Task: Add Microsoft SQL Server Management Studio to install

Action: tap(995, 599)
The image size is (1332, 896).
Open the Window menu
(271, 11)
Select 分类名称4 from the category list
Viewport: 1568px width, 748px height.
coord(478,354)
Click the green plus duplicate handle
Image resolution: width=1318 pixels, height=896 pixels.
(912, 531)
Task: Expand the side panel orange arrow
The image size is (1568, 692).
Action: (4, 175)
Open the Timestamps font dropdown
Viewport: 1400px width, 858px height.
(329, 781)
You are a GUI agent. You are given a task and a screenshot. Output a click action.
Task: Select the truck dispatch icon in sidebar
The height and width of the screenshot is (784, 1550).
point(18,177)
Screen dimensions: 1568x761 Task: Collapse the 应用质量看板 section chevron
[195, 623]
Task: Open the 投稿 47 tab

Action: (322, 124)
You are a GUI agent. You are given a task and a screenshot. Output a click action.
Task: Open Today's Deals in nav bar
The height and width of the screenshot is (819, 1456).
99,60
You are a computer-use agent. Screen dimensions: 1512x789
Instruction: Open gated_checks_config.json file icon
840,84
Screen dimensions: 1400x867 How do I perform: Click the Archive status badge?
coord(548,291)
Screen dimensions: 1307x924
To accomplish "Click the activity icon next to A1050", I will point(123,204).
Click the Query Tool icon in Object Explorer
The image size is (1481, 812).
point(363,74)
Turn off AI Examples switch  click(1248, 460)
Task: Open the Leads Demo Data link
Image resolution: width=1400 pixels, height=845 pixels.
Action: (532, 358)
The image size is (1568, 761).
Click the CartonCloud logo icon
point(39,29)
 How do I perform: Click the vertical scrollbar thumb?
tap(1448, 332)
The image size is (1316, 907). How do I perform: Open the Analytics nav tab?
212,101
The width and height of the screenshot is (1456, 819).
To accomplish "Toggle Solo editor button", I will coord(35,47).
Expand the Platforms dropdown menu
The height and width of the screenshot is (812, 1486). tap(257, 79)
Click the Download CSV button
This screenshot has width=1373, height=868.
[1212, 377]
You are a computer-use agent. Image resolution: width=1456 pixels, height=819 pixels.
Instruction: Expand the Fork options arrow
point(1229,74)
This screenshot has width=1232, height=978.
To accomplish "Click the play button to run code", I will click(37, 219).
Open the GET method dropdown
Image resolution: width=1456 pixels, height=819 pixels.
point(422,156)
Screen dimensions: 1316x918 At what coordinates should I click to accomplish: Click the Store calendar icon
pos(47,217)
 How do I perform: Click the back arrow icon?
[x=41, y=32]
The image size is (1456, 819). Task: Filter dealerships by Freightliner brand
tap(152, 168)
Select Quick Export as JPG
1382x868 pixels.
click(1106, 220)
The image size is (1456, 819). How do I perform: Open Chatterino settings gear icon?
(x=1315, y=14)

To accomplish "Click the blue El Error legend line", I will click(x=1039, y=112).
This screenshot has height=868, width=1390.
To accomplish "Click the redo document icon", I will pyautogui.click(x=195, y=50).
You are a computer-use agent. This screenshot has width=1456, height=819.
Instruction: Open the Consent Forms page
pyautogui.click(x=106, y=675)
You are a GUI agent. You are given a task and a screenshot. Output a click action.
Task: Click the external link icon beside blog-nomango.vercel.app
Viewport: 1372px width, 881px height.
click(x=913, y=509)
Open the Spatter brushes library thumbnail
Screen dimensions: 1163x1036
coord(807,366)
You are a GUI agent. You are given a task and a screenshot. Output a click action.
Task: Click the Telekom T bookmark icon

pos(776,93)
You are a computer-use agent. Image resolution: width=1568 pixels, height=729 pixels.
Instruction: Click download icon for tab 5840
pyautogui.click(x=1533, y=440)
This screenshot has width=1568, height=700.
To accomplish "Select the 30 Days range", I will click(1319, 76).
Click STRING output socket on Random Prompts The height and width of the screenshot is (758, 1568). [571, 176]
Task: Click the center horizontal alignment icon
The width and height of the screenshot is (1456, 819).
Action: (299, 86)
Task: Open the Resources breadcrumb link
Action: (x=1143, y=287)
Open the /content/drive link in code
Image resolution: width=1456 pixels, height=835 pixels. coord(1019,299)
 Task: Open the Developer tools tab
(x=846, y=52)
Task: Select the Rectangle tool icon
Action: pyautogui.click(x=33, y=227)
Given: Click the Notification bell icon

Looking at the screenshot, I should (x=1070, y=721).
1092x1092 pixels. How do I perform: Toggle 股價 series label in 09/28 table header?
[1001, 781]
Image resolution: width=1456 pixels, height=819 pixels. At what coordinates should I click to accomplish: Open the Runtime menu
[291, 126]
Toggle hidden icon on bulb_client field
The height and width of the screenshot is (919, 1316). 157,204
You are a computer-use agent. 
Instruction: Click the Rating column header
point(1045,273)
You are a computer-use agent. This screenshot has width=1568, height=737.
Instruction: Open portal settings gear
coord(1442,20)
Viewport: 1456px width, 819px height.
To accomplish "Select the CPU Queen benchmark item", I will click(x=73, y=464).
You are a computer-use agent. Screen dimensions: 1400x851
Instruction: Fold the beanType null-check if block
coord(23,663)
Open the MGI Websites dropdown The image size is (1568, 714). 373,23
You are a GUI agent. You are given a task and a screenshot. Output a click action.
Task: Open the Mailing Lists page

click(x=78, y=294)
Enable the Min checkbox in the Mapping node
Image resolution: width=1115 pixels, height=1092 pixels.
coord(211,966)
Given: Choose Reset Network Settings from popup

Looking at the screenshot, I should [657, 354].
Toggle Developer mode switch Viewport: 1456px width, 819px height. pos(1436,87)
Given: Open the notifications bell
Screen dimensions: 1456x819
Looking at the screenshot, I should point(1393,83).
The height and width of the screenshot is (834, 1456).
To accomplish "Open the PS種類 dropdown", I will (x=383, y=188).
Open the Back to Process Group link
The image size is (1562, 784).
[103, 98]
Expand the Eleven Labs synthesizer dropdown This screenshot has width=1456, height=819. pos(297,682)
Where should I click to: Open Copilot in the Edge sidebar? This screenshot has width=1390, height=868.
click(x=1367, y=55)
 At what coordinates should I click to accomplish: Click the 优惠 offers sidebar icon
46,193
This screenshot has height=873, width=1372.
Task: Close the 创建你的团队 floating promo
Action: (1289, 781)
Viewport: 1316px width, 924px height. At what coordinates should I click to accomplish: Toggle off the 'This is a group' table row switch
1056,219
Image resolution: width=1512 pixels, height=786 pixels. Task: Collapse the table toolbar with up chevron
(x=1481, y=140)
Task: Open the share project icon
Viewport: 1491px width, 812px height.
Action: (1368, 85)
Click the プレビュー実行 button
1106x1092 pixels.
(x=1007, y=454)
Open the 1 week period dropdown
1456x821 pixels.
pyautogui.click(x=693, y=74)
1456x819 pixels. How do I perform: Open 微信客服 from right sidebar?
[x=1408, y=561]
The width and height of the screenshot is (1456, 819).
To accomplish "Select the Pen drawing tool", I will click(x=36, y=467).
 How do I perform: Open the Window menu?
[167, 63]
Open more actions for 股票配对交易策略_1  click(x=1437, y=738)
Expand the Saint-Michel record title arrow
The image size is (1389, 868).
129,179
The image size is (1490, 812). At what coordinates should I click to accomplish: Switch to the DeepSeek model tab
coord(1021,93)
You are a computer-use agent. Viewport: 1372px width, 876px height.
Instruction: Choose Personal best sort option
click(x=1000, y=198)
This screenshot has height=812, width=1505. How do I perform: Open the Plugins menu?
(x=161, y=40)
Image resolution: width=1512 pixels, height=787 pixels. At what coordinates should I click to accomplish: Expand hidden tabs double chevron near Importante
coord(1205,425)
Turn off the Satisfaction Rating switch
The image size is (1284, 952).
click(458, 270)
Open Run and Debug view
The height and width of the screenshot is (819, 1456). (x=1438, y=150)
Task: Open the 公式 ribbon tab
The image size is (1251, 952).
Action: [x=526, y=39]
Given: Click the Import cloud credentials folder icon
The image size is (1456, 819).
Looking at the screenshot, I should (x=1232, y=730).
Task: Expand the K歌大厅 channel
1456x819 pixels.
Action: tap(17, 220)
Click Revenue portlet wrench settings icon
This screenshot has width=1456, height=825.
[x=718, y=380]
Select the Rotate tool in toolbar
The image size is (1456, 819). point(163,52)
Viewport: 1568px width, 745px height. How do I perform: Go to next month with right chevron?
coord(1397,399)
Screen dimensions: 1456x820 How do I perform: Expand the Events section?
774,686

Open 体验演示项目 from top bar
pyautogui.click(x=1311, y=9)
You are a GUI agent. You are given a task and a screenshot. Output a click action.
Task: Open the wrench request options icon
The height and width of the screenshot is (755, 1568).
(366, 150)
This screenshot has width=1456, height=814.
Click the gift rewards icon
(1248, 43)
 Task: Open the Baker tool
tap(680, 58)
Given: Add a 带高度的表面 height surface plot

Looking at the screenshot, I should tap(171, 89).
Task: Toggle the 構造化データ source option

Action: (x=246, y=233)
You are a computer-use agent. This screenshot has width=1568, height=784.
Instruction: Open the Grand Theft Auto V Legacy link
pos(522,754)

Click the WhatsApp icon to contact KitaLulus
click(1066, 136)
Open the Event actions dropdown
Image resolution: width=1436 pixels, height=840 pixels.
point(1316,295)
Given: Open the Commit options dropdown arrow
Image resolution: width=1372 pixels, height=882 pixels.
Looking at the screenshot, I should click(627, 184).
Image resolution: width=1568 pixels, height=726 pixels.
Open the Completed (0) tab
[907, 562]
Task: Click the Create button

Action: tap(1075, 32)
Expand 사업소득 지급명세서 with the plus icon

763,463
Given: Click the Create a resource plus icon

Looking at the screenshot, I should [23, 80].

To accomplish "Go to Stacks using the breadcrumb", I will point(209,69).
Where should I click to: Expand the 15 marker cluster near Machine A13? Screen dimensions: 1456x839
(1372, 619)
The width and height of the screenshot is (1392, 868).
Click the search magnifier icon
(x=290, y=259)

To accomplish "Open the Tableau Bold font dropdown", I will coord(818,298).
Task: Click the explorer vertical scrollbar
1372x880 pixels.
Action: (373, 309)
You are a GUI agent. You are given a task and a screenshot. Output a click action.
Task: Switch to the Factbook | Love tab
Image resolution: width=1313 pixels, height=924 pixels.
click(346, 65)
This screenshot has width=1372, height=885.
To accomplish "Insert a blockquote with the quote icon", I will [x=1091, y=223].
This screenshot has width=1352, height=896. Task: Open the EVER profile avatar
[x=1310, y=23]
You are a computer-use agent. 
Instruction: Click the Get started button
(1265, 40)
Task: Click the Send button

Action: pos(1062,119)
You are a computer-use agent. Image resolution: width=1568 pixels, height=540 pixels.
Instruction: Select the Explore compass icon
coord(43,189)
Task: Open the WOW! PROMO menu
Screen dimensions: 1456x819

» **WORK ITEM**
From the records above, print exactly the lines that run from the line with "The image size is (1568, 692)." to the line with "Turn off AI", inclusive.

» **RESULT OF THIS TASK**
The image size is (1568, 692).
Action: (4, 175)
Open the Timestamps font dropdown
Viewport: 1400px width, 858px height.
(329, 781)
You are a GUI agent. You are given a task and a screenshot. Output a click action.
Task: Select the truck dispatch icon in sidebar
The height and width of the screenshot is (784, 1550).
point(18,177)
Screen dimensions: 1568x761 Task: Collapse the 应用质量看板 section chevron
[195, 623]
Task: Open the 投稿 47 tab

Action: (322, 124)
You are a GUI agent. You are given a task and a screenshot. Output a click action.
Task: Open Today's Deals in nav bar
The height and width of the screenshot is (819, 1456).
99,60
You are a computer-use agent. Screen dimensions: 1512x789
Instruction: Open gated_checks_config.json file icon
840,84
Screen dimensions: 1400x867 How do I perform: Click the Archive status badge?
coord(548,291)
Screen dimensions: 1307x924
To accomplish "Click the activity icon next to A1050", I will point(123,204).
Click the Query Tool icon in Object Explorer
The image size is (1481, 812).
point(363,74)
Turn off AI Examples switch  click(1248, 460)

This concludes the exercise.